# Exercise
Reproduce verbatim the portion of the data running from the line containing "What do you see at coordinates (396, 244)" through the line containing "center [866, 493].", and include nothing beyond those lines.

*** Block opens ***

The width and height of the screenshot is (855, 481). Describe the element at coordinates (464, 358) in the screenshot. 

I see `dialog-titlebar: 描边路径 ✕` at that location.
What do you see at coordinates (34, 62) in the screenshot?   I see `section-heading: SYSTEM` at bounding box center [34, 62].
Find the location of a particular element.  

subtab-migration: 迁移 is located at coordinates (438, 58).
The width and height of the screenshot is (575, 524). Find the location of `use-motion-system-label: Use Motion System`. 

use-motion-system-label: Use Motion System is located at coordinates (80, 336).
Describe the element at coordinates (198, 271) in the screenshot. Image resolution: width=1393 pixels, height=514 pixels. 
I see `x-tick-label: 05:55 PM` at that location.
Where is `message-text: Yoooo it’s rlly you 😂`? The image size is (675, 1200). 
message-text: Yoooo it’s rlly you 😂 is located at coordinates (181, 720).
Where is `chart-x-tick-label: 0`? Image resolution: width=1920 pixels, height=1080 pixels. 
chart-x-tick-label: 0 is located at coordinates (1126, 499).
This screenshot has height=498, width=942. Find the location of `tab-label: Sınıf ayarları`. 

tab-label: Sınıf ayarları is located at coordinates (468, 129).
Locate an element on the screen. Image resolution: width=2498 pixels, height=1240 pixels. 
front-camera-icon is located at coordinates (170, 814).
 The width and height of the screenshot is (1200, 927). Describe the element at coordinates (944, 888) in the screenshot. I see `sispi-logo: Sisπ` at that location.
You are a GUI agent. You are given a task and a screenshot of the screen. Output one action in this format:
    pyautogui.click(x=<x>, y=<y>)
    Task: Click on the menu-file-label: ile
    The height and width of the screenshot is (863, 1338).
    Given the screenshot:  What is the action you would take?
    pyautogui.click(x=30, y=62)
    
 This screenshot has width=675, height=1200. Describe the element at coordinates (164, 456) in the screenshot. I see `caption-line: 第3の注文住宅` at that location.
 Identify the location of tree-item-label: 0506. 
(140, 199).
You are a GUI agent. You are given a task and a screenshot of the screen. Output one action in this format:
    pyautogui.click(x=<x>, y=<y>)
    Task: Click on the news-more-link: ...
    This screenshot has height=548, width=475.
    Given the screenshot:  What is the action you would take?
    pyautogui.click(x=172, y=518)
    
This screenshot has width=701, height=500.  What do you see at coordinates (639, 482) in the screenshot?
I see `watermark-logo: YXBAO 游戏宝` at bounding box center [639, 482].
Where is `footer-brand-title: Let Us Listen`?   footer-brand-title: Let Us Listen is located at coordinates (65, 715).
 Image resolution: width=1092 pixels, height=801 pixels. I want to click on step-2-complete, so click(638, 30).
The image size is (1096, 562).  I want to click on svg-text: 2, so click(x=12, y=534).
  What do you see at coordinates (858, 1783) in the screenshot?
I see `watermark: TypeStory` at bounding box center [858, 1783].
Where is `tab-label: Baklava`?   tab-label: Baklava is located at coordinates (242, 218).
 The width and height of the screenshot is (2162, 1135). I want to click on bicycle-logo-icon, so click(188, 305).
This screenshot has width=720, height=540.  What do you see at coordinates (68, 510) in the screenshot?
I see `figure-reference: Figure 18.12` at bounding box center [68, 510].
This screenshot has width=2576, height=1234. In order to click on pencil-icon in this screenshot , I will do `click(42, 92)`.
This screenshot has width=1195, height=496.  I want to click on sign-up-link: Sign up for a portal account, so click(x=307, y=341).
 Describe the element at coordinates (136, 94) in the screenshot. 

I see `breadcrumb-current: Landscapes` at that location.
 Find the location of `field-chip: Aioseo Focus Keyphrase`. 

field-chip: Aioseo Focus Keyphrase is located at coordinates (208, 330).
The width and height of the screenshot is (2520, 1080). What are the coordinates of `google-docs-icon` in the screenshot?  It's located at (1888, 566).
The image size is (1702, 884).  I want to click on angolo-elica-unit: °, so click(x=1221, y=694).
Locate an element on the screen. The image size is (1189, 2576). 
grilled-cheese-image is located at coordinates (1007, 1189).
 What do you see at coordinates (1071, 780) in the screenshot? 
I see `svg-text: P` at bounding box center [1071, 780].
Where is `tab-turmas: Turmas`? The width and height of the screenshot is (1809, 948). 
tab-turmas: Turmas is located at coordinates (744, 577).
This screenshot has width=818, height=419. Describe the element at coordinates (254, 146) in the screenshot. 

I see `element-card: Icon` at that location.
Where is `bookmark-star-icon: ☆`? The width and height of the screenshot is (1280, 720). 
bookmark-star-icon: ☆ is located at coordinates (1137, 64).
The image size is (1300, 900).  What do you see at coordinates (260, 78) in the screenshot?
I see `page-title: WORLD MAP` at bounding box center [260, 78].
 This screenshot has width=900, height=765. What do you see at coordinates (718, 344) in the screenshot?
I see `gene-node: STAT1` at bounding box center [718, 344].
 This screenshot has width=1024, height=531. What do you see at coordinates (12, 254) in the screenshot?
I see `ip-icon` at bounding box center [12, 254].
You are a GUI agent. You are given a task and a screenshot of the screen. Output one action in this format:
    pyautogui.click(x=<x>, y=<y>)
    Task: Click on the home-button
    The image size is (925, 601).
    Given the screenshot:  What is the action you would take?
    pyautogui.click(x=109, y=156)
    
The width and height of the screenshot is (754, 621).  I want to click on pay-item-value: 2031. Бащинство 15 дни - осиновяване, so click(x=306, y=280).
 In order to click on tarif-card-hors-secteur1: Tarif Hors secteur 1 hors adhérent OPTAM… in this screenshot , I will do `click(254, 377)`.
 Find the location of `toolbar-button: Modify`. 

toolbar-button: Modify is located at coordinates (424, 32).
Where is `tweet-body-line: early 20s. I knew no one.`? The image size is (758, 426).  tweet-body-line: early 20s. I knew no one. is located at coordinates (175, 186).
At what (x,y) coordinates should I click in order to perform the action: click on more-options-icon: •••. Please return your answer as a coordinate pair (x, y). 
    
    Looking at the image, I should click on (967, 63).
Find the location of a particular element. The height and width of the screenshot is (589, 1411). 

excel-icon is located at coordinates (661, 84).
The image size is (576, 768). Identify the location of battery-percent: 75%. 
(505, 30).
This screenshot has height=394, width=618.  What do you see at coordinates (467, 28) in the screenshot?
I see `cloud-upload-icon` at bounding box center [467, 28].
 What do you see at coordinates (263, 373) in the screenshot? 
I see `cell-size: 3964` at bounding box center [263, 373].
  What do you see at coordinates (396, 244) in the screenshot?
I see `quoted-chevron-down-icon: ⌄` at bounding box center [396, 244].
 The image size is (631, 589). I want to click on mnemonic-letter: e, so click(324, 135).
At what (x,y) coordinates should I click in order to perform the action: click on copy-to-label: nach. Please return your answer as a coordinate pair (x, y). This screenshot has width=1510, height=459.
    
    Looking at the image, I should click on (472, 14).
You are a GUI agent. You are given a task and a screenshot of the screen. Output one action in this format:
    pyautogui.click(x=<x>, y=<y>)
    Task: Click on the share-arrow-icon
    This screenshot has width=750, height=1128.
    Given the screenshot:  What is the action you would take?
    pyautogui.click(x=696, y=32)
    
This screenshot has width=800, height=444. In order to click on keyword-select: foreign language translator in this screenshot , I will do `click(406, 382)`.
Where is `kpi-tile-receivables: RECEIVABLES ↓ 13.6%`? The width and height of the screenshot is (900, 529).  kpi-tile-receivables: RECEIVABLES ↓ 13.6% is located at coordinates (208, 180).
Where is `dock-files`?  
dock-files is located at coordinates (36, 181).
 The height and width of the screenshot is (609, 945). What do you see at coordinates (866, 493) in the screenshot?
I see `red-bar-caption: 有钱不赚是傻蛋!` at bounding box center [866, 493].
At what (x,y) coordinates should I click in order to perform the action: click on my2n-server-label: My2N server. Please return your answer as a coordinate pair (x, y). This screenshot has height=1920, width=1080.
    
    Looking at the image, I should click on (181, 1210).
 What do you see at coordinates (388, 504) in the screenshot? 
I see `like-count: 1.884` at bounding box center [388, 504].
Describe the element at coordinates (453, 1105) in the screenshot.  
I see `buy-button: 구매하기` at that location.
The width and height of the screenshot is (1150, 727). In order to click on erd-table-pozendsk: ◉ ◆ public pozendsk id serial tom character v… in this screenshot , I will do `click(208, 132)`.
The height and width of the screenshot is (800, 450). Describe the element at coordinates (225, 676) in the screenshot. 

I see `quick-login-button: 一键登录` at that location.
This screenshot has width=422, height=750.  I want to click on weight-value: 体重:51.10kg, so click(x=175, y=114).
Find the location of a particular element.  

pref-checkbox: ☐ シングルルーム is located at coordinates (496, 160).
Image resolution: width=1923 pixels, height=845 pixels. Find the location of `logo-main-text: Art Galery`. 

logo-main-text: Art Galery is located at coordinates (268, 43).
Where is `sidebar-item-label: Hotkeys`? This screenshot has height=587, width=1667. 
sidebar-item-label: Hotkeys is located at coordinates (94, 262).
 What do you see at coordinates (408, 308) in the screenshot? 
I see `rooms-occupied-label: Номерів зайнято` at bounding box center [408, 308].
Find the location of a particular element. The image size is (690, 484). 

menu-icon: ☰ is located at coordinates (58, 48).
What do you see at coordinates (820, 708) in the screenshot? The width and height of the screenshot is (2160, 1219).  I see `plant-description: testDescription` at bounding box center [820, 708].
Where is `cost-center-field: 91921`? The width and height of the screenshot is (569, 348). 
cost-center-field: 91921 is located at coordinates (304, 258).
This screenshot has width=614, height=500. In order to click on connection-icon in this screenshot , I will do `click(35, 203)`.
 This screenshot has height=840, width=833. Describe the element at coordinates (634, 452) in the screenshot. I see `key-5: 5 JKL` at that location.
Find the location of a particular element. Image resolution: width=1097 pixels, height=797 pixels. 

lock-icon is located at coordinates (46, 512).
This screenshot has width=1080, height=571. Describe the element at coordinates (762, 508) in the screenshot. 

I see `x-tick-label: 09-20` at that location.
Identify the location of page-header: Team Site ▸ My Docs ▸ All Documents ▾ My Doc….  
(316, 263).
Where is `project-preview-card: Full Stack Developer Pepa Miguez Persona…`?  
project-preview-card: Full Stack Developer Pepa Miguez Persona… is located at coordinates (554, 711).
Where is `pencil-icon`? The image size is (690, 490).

*** Block closes ***

# Exercise answer
  What do you see at coordinates (396, 244) in the screenshot?
I see `quoted-chevron-down-icon: ⌄` at bounding box center [396, 244].
 The image size is (631, 589). I want to click on mnemonic-letter: e, so click(324, 135).
At what (x,y) coordinates should I click in order to perform the action: click on copy-to-label: nach. Please return your answer as a coordinate pair (x, y). This screenshot has width=1510, height=459.
    
    Looking at the image, I should click on (472, 14).
You are a GUI agent. You are given a task and a screenshot of the screen. Output one action in this format:
    pyautogui.click(x=<x>, y=<y>)
    Task: Click on the share-arrow-icon
    This screenshot has width=750, height=1128.
    Given the screenshot:  What is the action you would take?
    pyautogui.click(x=696, y=32)
    
This screenshot has width=800, height=444. In order to click on keyword-select: foreign language translator in this screenshot , I will do `click(406, 382)`.
Where is `kpi-tile-receivables: RECEIVABLES ↓ 13.6%`? The width and height of the screenshot is (900, 529).  kpi-tile-receivables: RECEIVABLES ↓ 13.6% is located at coordinates (208, 180).
Where is `dock-files`?  
dock-files is located at coordinates (36, 181).
 The height and width of the screenshot is (609, 945). What do you see at coordinates (866, 493) in the screenshot?
I see `red-bar-caption: 有钱不赚是傻蛋!` at bounding box center [866, 493].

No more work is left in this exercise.